European stocks extend yesterday's losses. On Monday indices declined sharply tracking losses on Wall Street and Asia on concerns over economic growth in China and worries about developments in Greece. Over the weekend Greek Prime Minister Alexis Tsirpas had ruled out any extension of the international bailout and reaffirmed that he will stick to his plan to roll back austerity measures. On late Friday Standard and Poor's downgraded Greece from B- to B, only one notch higher than "default" and kept the outlook for Greece negative. S&P warned that time is running out for Greece to reach an agreement. Greek Defence Minister said that if Greece will get no help from the European Union it can look somewhere else. European Commission President Jean-Claude Juncker warned Greece that the Eurozone is not going to accept Tsirpas plans.

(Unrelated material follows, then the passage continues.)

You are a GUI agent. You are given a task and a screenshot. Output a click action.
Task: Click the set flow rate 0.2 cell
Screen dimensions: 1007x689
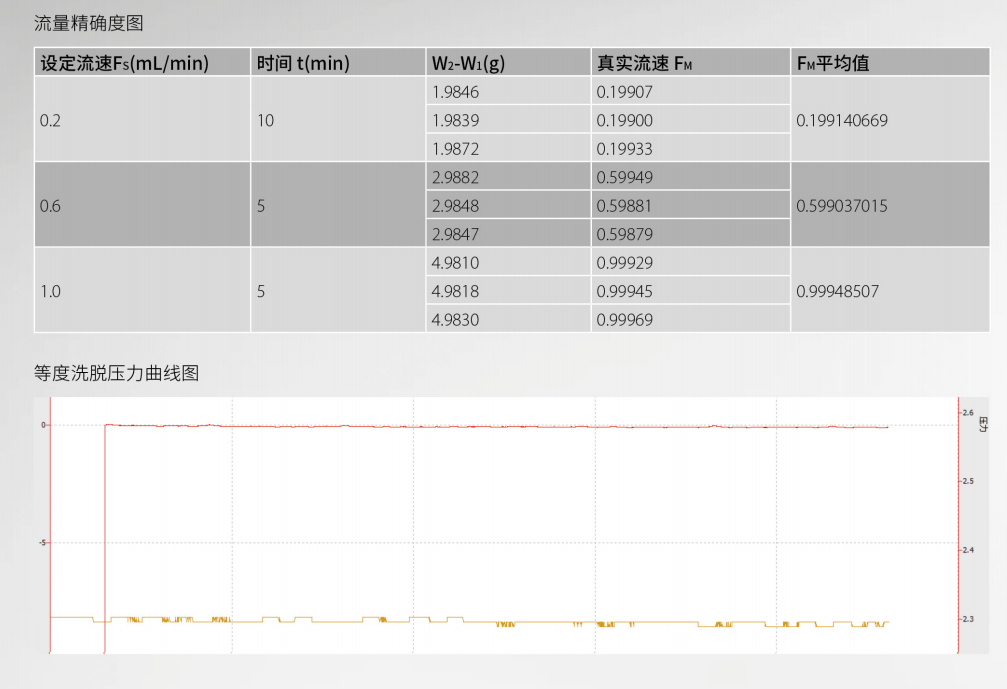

The French Industrial Production, month on month, rose by +1.5% in December, beating forecasts for an increase by +0.3%. The solid growth in December came after disappointing data from November with a revised negative growth -0.2%. Year on year Industry output declined -0.1% compared to -2.6% in November.
The FTSE 100 index is currently trading -0.58% quoted at 6,797.16 points. Germany's DAX 30 dropped -0.43% trading at 10,617.82. France's CAC 40 lost -0.20%, currently trading at 4,641.99 points.